Stored items

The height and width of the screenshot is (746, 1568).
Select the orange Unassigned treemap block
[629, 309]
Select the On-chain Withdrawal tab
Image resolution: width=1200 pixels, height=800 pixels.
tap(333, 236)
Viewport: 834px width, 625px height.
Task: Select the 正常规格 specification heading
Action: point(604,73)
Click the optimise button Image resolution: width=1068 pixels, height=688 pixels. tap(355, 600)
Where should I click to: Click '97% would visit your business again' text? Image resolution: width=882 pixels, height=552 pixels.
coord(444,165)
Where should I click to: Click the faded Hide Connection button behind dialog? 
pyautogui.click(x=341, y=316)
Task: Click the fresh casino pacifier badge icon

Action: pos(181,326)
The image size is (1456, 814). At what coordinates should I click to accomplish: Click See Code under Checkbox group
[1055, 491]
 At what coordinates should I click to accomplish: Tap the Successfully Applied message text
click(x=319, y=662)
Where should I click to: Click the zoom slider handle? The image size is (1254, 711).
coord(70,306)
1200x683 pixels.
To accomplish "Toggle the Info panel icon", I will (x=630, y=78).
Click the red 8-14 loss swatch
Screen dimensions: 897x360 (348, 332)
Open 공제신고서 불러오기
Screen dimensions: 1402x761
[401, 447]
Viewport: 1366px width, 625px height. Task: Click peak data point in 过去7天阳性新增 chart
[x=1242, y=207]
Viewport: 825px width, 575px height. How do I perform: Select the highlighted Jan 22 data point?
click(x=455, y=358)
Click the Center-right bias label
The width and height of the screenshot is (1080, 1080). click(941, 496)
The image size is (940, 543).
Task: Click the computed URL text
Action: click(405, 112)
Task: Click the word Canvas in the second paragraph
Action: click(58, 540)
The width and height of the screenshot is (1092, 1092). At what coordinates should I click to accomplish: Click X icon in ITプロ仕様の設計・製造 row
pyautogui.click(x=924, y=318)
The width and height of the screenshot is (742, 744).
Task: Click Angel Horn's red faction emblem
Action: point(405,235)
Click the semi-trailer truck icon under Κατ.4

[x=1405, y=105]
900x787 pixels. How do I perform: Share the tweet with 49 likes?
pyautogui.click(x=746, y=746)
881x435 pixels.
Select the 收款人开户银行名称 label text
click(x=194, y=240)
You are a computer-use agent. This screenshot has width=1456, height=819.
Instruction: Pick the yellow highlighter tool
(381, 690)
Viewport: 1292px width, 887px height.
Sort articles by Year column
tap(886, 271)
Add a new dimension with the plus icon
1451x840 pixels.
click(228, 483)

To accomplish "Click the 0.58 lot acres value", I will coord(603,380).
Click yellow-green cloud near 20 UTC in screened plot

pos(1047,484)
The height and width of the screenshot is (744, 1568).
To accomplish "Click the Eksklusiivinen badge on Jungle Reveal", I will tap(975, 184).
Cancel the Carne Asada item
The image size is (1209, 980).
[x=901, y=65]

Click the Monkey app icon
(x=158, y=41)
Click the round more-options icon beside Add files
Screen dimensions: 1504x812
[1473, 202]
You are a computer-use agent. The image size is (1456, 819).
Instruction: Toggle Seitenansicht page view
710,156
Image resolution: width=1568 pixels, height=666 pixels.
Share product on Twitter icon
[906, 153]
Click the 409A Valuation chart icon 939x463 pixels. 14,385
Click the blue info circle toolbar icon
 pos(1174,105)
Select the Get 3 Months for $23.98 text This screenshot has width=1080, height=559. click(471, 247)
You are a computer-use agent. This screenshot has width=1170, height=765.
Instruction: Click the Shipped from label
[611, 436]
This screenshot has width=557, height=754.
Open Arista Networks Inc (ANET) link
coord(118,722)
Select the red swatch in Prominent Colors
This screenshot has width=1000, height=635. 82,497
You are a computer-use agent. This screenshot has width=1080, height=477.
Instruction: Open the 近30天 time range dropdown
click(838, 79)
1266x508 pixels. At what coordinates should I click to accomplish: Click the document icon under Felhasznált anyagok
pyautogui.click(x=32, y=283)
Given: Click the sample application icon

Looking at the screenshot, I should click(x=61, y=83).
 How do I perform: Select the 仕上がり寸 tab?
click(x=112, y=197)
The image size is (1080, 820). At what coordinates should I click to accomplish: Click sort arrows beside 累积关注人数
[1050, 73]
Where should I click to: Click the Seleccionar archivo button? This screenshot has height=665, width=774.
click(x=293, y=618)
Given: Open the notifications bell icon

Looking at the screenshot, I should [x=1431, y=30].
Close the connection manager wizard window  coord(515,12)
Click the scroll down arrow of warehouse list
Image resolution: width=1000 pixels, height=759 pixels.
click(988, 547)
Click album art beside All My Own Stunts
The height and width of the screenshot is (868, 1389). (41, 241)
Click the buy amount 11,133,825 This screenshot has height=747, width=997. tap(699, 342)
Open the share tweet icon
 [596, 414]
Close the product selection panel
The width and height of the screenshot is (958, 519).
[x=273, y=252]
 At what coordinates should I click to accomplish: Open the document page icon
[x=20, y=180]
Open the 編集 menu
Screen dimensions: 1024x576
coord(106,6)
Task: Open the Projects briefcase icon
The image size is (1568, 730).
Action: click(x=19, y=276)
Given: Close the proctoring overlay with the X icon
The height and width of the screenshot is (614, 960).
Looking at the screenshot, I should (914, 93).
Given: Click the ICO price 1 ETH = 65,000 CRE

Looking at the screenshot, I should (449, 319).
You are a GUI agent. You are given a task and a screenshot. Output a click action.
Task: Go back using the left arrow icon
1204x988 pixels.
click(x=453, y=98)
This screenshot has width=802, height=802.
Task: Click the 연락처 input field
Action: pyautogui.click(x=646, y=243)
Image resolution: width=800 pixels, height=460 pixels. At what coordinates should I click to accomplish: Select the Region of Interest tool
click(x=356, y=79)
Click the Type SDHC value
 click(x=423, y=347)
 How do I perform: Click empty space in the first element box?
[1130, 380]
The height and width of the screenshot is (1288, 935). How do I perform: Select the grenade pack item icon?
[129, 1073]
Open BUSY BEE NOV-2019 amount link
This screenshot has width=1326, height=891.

## REQUIRED WORK
This calls for an exact transcription of every entry above.

## RESPONSE
The height and width of the screenshot is (746, 1568).
Select the orange Unassigned treemap block
[629, 309]
Select the On-chain Withdrawal tab
Image resolution: width=1200 pixels, height=800 pixels.
tap(333, 236)
Viewport: 834px width, 625px height.
Task: Select the 正常规格 specification heading
Action: point(604,73)
Click the optimise button Image resolution: width=1068 pixels, height=688 pixels. tap(355, 600)
Where should I click to: Click '97% would visit your business again' text? Image resolution: width=882 pixels, height=552 pixels.
coord(444,165)
Where should I click to: Click the faded Hide Connection button behind dialog? 
pyautogui.click(x=341, y=316)
Task: Click the fresh casino pacifier badge icon

Action: pos(181,326)
The image size is (1456, 814). At what coordinates should I click to accomplish: Click See Code under Checkbox group
[1055, 491]
 At what coordinates should I click to accomplish: Tap the Successfully Applied message text
click(x=319, y=662)
Where should I click to: Click the zoom slider handle? The image size is (1254, 711).
coord(70,306)
1200x683 pixels.
To accomplish "Toggle the Info panel icon", I will (x=630, y=78).
Click the red 8-14 loss swatch
Screen dimensions: 897x360 (348, 332)
Open 공제신고서 불러오기
Screen dimensions: 1402x761
[401, 447]
Viewport: 1366px width, 625px height. Task: Click peak data point in 过去7天阳性新增 chart
[x=1242, y=207]
Viewport: 825px width, 575px height. How do I perform: Select the highlighted Jan 22 data point?
click(x=455, y=358)
Click the Center-right bias label
The width and height of the screenshot is (1080, 1080). click(941, 496)
The image size is (940, 543).
Task: Click the computed URL text
Action: click(405, 112)
Task: Click the word Canvas in the second paragraph
Action: click(58, 540)
The width and height of the screenshot is (1092, 1092). At what coordinates should I click to accomplish: Click X icon in ITプロ仕様の設計・製造 row
pyautogui.click(x=924, y=318)
The width and height of the screenshot is (742, 744).
Task: Click Angel Horn's red faction emblem
Action: point(405,235)
Click the semi-trailer truck icon under Κατ.4

[x=1405, y=105]
900x787 pixels. How do I perform: Share the tweet with 49 likes?
pyautogui.click(x=746, y=746)
881x435 pixels.
Select the 收款人开户银行名称 label text
click(x=194, y=240)
You are a computer-use agent. This screenshot has width=1456, height=819.
Instruction: Pick the yellow highlighter tool
(381, 690)
Viewport: 1292px width, 887px height.
Sort articles by Year column
tap(886, 271)
Add a new dimension with the plus icon
1451x840 pixels.
click(228, 483)

To accomplish "Click the 0.58 lot acres value", I will coord(603,380).
Click yellow-green cloud near 20 UTC in screened plot

pos(1047,484)
The height and width of the screenshot is (744, 1568).
To accomplish "Click the Eksklusiivinen badge on Jungle Reveal", I will tap(975, 184).
Cancel the Carne Asada item
The image size is (1209, 980).
[x=901, y=65]

Click the Monkey app icon
(x=158, y=41)
Click the round more-options icon beside Add files
Screen dimensions: 1504x812
[1473, 202]
You are a computer-use agent. The image size is (1456, 819).
Instruction: Toggle Seitenansicht page view
710,156
Image resolution: width=1568 pixels, height=666 pixels.
Share product on Twitter icon
[906, 153]
Click the 409A Valuation chart icon 939x463 pixels. 14,385
Click the blue info circle toolbar icon
 pos(1174,105)
Select the Get 3 Months for $23.98 text This screenshot has width=1080, height=559. click(471, 247)
You are a computer-use agent. This screenshot has width=1170, height=765.
Instruction: Click the Shipped from label
[611, 436]
This screenshot has width=557, height=754.
Open Arista Networks Inc (ANET) link
coord(118,722)
Select the red swatch in Prominent Colors
This screenshot has width=1000, height=635. 82,497
You are a computer-use agent. This screenshot has width=1080, height=477.
Instruction: Open the 近30天 time range dropdown
click(838, 79)
1266x508 pixels. At what coordinates should I click to accomplish: Click the document icon under Felhasznált anyagok
pyautogui.click(x=32, y=283)
Given: Click the sample application icon

Looking at the screenshot, I should click(x=61, y=83).
 How do I perform: Select the 仕上がり寸 tab?
click(x=112, y=197)
The image size is (1080, 820). At what coordinates should I click to accomplish: Click sort arrows beside 累积关注人数
[1050, 73]
Where should I click to: Click the Seleccionar archivo button? This screenshot has height=665, width=774.
click(x=293, y=618)
Given: Open the notifications bell icon

Looking at the screenshot, I should [x=1431, y=30].
Close the connection manager wizard window  coord(515,12)
Click the scroll down arrow of warehouse list
Image resolution: width=1000 pixels, height=759 pixels.
click(988, 547)
Click album art beside All My Own Stunts
The height and width of the screenshot is (868, 1389). (41, 241)
Click the buy amount 11,133,825 This screenshot has height=747, width=997. tap(699, 342)
Open the share tweet icon
 [596, 414]
Close the product selection panel
The width and height of the screenshot is (958, 519).
[x=273, y=252]
 At what coordinates should I click to accomplish: Open the document page icon
[x=20, y=180]
Open the 編集 menu
Screen dimensions: 1024x576
coord(106,6)
Task: Open the Projects briefcase icon
The image size is (1568, 730).
Action: click(x=19, y=276)
Given: Close the proctoring overlay with the X icon
The height and width of the screenshot is (614, 960).
Looking at the screenshot, I should (914, 93).
Given: Click the ICO price 1 ETH = 65,000 CRE

Looking at the screenshot, I should (449, 319).
You are a GUI agent. You are given a task and a screenshot. Output a click action.
Task: Go back using the left arrow icon
1204x988 pixels.
click(x=453, y=98)
This screenshot has width=802, height=802.
Task: Click the 연락처 input field
Action: pyautogui.click(x=646, y=243)
Image resolution: width=800 pixels, height=460 pixels. At what coordinates should I click to accomplish: Select the Region of Interest tool
click(x=356, y=79)
Click the Type SDHC value
 click(x=423, y=347)
 How do I perform: Click empty space in the first element box?
[1130, 380]
The height and width of the screenshot is (1288, 935). How do I perform: Select the grenade pack item icon?
[129, 1073]
Open BUSY BEE NOV-2019 amount link
This screenshot has width=1326, height=891.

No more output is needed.